Sur la régularité du jugement attaqué :

2. En premier lieu, la seule circonstance que les premiers juges aient pu reprendre dans les motifs du jugement les arguments développés en défense par l'administration ne saurait caractériser un manquement à leur devoir d'impartialité, en méconnaissance des principes énoncés par l'article 6 de la convention européenne de sauvegarde des droits de l'homme et des libertés fondamentales, lequel, au demeurant, n'est utilement invocable qu'à l'encontre des énonciations du jugement concernant les conclusions à fin de décharge des pénalités, à l'exclusion des conclusions à fin de décharge des impositions elles-mêmes. Par suite, Mme C... n'est pas fondée à soutenir que le jugement serait entaché d'irrégularité pour ce motif.

3. En deuxième lieu, à supposer que la requérante ait entendu invoquer le moyen tiré de l'insuffisante motivation du jugement attaqué, le tribunal, qui n'était pas tenu de répondre à l'ensemble des arguments invoqués par l'intéressée à l'appui de sa demande, a procédé à l'examen, avec une motivation suffisante, des moyens qu'elle a invoqués pour contester la régularité de la procédure d'imposition ainsi que le bien-fondé des rehaussements litigieux.

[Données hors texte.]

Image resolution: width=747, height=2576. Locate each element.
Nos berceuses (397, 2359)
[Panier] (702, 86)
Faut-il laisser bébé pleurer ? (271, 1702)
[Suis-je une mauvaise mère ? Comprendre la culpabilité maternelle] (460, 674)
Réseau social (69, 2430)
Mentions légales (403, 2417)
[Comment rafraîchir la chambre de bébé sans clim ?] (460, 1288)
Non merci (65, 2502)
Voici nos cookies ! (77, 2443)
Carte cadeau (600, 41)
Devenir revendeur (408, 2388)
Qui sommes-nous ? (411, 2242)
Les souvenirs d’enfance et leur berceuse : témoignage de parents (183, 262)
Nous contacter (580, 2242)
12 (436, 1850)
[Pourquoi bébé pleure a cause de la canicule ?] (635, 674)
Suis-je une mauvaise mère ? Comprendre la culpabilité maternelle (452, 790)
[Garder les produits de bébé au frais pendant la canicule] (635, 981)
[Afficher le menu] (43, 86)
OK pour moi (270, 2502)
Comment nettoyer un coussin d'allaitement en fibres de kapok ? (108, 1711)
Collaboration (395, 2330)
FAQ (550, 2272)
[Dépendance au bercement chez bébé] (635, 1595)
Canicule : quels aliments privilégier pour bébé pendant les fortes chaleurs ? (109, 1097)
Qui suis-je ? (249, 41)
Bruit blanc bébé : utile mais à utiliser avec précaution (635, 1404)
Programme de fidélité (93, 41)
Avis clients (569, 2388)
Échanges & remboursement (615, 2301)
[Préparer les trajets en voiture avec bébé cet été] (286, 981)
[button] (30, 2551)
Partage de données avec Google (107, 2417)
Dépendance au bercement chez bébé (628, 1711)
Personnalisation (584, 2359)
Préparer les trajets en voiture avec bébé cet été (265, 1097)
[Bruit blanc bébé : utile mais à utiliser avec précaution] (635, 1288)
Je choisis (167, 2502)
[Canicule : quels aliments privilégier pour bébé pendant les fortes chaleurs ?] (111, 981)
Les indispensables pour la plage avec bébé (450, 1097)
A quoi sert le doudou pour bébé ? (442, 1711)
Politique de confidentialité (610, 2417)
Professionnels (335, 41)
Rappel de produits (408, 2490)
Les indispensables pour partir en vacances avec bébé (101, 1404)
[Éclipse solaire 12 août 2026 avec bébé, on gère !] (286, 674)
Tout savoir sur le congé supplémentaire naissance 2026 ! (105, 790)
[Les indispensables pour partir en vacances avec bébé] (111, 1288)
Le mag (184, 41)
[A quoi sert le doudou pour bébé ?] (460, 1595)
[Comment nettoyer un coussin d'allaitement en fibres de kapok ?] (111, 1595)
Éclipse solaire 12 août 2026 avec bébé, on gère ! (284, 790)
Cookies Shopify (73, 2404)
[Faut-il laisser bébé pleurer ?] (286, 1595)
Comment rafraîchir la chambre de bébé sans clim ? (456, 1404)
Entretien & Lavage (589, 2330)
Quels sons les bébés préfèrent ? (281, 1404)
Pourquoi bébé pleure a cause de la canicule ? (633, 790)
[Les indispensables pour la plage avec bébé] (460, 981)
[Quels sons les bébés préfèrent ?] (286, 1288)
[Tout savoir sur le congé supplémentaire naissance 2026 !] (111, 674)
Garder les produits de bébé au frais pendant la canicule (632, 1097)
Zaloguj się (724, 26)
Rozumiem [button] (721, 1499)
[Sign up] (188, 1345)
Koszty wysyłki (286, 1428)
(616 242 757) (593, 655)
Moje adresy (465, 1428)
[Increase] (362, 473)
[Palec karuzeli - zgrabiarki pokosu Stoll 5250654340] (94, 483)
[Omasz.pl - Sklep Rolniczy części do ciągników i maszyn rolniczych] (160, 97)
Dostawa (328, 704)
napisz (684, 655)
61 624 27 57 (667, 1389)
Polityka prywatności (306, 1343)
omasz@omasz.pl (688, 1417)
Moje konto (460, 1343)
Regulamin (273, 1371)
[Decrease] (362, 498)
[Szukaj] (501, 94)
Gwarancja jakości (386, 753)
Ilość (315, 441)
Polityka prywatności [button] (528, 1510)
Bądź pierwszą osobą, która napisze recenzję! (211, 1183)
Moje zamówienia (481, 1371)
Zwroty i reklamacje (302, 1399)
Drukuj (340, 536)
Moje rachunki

Sur les conclusions à fin de décharge :

En ce qui concerne le principe de l'imposition dans la catégorie des bénéfices non commerciaux :

4. En premier lieu, aux termes de l'article 92 du code général des impôts : " 1. Sont considérés comme provenant de l'exercice d'une profession non commerciale ou comme revenus assimilés aux bénéfices non commerciaux, les bénéfices des professions libérales, des charges et offices dont les titulaires n'ont pas la qualité de commerçants et de toutes occupations, exploitations lucratives et sources de profits ne se rattachant pas à une autre catégorie de bénéfices ou de revenus ".

5. Après avoir consulté les pièces de la procédure pénale qui lui avaient été régulièrement communiquées par l'autorité judiciaire, l'administration a constaté que Mme C... avait été condamnée par un jugement définitif de la chambre correctionnelle du tribunal de grande instance de Sarreguemines du 6 novembre 2017 pour des faits d'abus de confiance commis au préjudice de la société PR D..., dont elle était la seule salariée, de la société Sarreguemines immobilier, dont elle avait la charge du pôle syndic et de soixante-et-un syndics de copropriété clients de cette société. Le service a relevé que l'intéressée avait détourné des fonds de ces sociétés à son profit, dans le cadre de l'exercice de ses fonctions d'assistante de direction au titre des années 2012 à 2016. En conséquence, les recettes issues de ces détournements de fonds, dont il est constant qu'ils ont été commis en sa qualité de préposée, doivent être regardées comme des revenus provenant d'une activité illicite, par nature, assimilables aux bénéfices non commerciaux mentionnés au 1.de l'article 92 du code général des impôts.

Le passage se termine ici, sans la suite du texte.